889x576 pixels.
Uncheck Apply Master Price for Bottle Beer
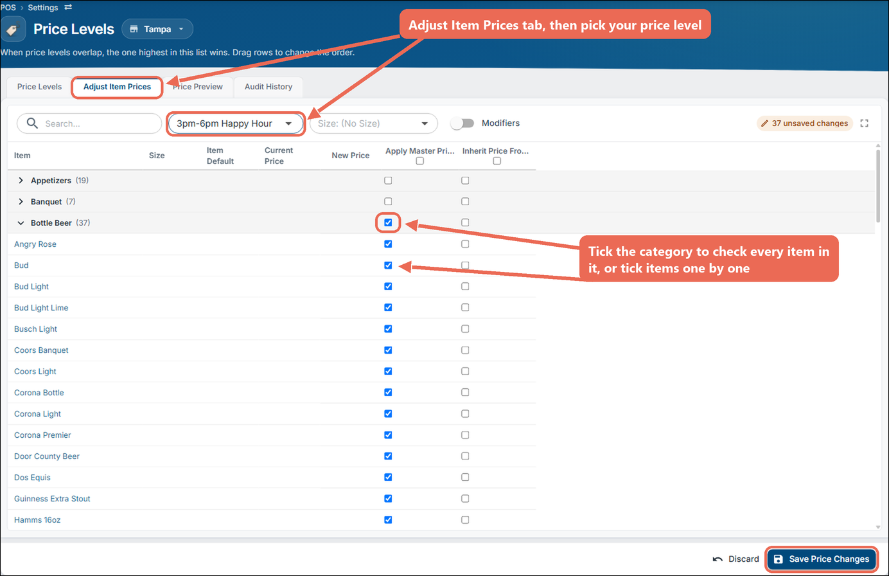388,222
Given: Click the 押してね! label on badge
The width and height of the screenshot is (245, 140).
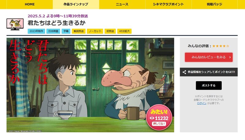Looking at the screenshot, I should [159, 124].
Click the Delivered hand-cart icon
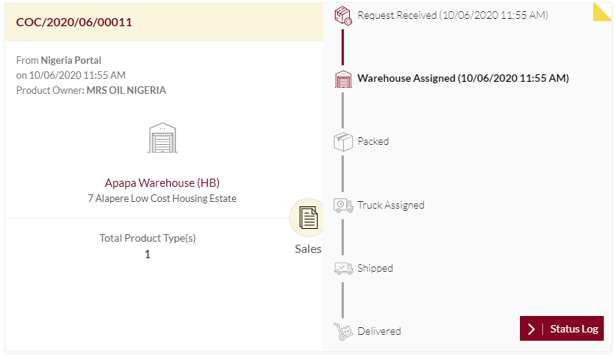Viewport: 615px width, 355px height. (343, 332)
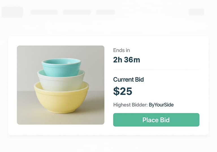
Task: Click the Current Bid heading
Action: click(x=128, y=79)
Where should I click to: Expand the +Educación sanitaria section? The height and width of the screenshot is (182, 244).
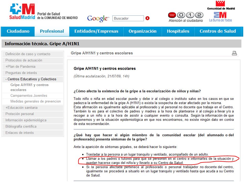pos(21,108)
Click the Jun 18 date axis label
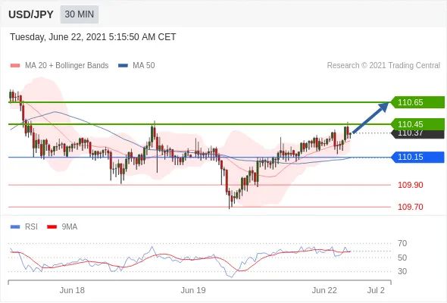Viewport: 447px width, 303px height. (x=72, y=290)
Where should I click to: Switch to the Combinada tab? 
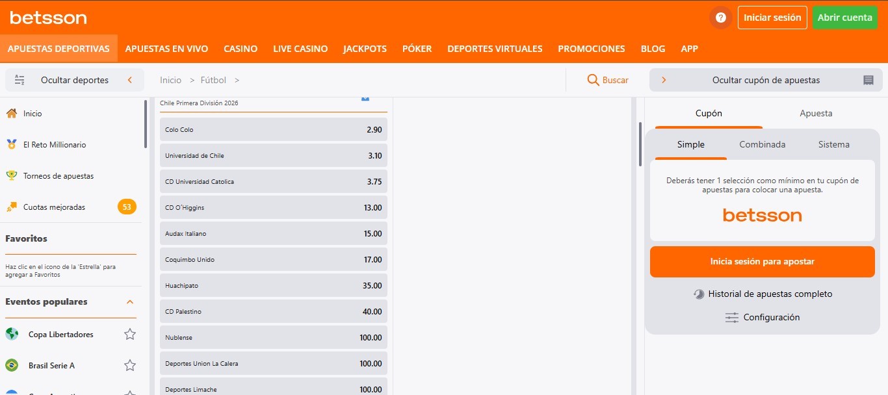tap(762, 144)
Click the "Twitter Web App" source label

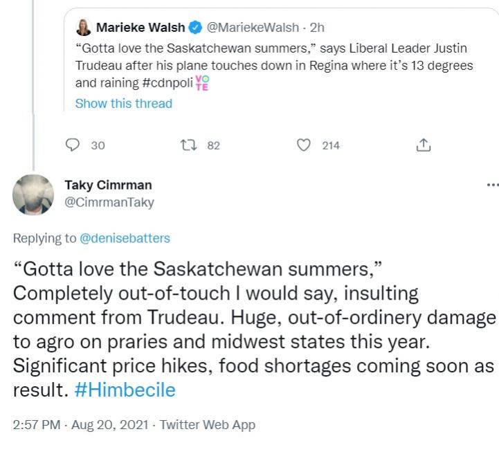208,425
********************
→ **ASSIGNMENT**
Find the line with "Click the Jun 18 date axis label". Return it and each line after it through the end of the data, exactly, without pictures.

→ **ANSWER SPACE**
Click the Jun 18 date axis label
Viewport: 447px width, 303px height. (x=72, y=290)
Where should I click to: Switch to the Combinada tab? 
tap(762, 144)
Click the "Twitter Web App" source label

208,425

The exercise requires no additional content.